**TRECHO CITADO**
-*-*-
Parte dos materiais havia sido entregue como doações da Rede Rua e do padre Julio Lancellotti no começo do dia. Quem saiu prejudicado conta ter visto idosos e cadeirantes serem afetados pela tomada das barracas.

Uma das pessoas fez apelo pedindo o fim das doações, com medo serem mais uma vez alvo do ‘rapa’ (como é chamada a limpeza feita pela Prefeitura). “Para ajudar a gente, que recebemos doações direto… Está atrapalhando, de verdade. Não fazemos bagunça, limpamos o espaço e levam o documento das pessoas”, se revolta Felipe Augusto dos Santos, 30 anos.

Idosos que perderam suas barracas também reclamam e cobram providências do prefeito Bruno Covas (PSDB). “Nós somos da rua, somos pessoas, não lixo. Tem que ter limite. Nós dormimos agora sem nada. Que prefeito é esse? Isso é prefeito?”, questiona dona Marinalva Silva, de 64 anos.

O médico Flávio Falcone, atuante na área junto aos moradores em situação de rua e também aos dependentes químicos que frequentam a região da Luz, gravou os relatos em vídeo.

Ele denuncia que o governo Covas descumpre o decreto nº 59.246 de 2020 ao tirar itens das pessoas. O texto trata da zeladoria urbana feita por funcionários da prefeitura e, em seu artigo 10, diz que deve “respeitar os bens das pessoas”, entre os quais documentos, comida e barracas.

“É um absurdo completo. São pessoas que moravam no Atende 2, foram para a praça por conta do atendimento”, diz, citando serviço social retirado da população da Luz durante a pandemia do coronavírus, em abril deste ano, conforme denunciado pela Ponte.

Falcone alerta para a crescente repressão à população de rua desde o início de setembro, quando candidatos à Prefeitura e Câmara Municipal de São Paulo fizeram lives e colocaram a Luz como centro de sua campanha.

Desde o início do mês passado ações truculentas por parte da GCM (Guarda Civil Metropolitana) têm sido recorrentes. Há casos de agressões, com três guardas chutando um homem, e de detenção por “difamação”, como ocorrido com o Pastor do Pão, homem distribui pão e água no fluxo.
-*-*-
**REGISTROS DO CONJUNTO**
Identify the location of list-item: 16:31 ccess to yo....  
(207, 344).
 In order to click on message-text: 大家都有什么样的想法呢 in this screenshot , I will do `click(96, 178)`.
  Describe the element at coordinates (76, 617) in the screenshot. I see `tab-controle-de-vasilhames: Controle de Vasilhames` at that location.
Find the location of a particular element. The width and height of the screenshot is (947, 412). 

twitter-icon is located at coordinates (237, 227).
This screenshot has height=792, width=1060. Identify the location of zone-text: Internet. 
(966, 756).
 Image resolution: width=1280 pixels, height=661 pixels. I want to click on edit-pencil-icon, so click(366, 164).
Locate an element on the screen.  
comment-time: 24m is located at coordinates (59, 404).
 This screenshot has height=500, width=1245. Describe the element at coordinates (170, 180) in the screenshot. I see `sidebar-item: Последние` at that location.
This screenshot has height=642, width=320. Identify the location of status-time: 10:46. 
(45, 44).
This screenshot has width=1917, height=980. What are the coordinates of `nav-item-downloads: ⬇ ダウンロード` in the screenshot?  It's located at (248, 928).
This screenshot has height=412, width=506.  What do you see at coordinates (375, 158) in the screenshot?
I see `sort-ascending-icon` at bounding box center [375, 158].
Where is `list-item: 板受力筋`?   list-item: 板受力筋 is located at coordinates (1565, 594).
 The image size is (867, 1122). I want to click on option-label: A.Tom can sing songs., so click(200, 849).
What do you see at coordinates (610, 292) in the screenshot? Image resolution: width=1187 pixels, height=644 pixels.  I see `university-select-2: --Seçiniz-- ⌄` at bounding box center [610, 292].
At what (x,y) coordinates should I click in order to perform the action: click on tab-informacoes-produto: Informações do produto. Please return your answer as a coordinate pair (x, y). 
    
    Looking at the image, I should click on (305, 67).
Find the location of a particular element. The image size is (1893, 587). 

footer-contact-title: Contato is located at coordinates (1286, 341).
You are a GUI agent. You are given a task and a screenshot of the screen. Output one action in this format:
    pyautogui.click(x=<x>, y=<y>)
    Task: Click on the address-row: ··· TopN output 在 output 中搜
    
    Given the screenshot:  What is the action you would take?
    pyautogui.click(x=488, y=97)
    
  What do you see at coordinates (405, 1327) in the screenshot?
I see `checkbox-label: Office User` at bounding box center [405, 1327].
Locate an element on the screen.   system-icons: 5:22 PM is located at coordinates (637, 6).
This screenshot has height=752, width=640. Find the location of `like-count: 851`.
-*-*-
Responda, com base no trecho citado sobre a retirada de barracas na Luz:
(a) Que idade tem dona Marinalva Silva?
(b) Qual artigo do decreto nº 59.246 de 2020 determina que se devem "respeitar os bens das pessoas"?
(c) Como é chamada a limpeza feita pela Prefeitura?

**RESPOSTA DO EXERCÍCIO**
(a) 64 anos.
(b) O artigo 10.
(c) "Rapa".